TEXT PASSAGE -

▼▼▼

Near the start of this book, there is an unexpectedly absorbing digression on the subject of the late Paul Mankowski, S.J.’s shirts. In a letter about clerical clothing, Mankowski explains that he owns “a total of about six shirts, four of which are wearable in public and the others of which are greyed and frayed enough for use while I’m laundering the others or just hanging around the house.” On average, the Jesuit writes, he buys a new shirt every eighteen months, “cycling the new one into the closet and the old one into the community rag bag, and roughly the same with trousers. Mean annual clothing expenditure: say, $90; if shoes were included, $140.” He could put some more effort in, he admits, “but personally I’ve never trusted a priest who wasn’t at least a little bit seedy.”

▲▲▲

SOURCE DATA -
▼▼▼

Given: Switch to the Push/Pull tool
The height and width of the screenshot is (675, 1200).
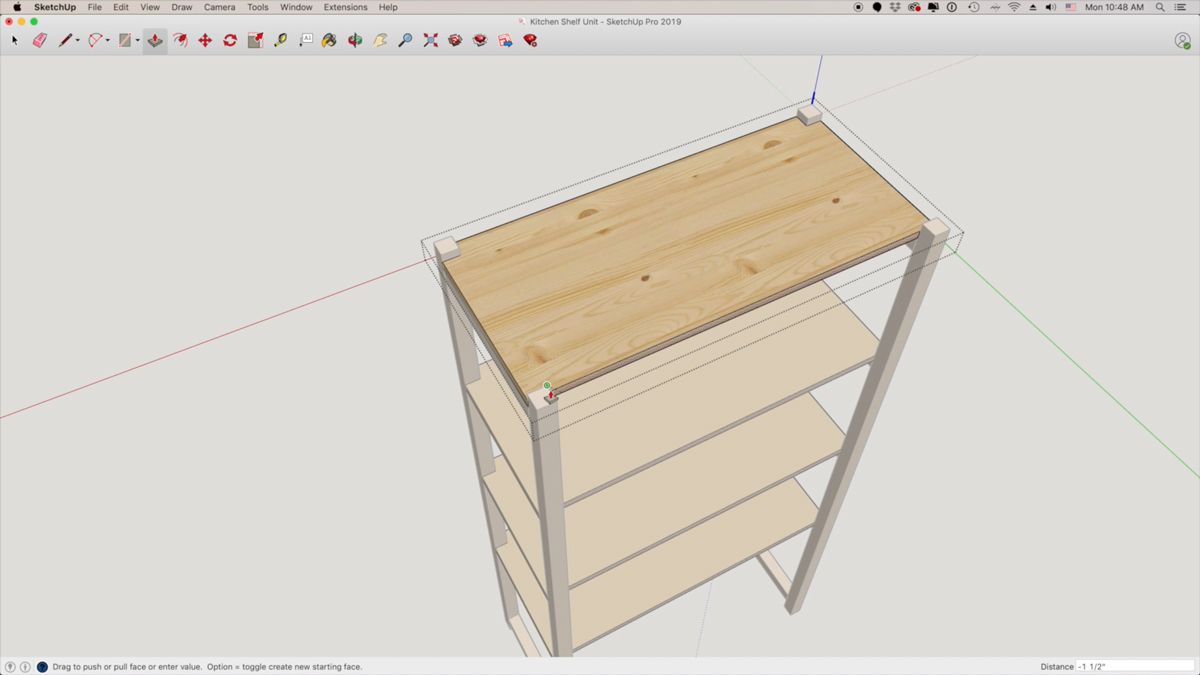Looking at the screenshot, I should pyautogui.click(x=154, y=40).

▲▲▲

WHAT TO DO -
• 1. List every number that appears in the passage about Paul Mankowski's shirts.
• 2. Pick up the passage about Paul Mankowski's shirts after its last sentence and keep writing.
The material was gathered separately and has no connection to the passage about Paul Mankowski's shirts.

RESULTS IN ORDER -
• 1.
- six (about six shirts)
- four (shirts wearable in public)
- eighteen (months between new shirts)
- $90 (yearly clothing spending)
- $140 (yearly spending with shoes included)

• 2.
In the first place, we are reminded how seriously he took his vow of poverty. After Mankowski’s death from a brain aneurysm in 2020 at the age of sixty-six, one friend, Kenneth Craycraft, recalled that he had once given the priest the Collected Works of Flannery O’Connor, a Mankowski favorite. “He received it graciously, but promptly gave it away to someone else, consistent with his vow of poverty. Later, when we knew one another better, he explained to me that the entirety of his personal possessions fit in a medium-sized suitcase, and that’s how it would always be.” Another friend, Phil Lawler, remembered asking Mankowski for a restaurant recommendation in Rome, only to find the Jesuit drawing a blank. “Is there another priest who, after a few years in Rome, cannot tell a friend where to get a spectacular dinner?” (Mankowski was, however, reportedly a fine cook.)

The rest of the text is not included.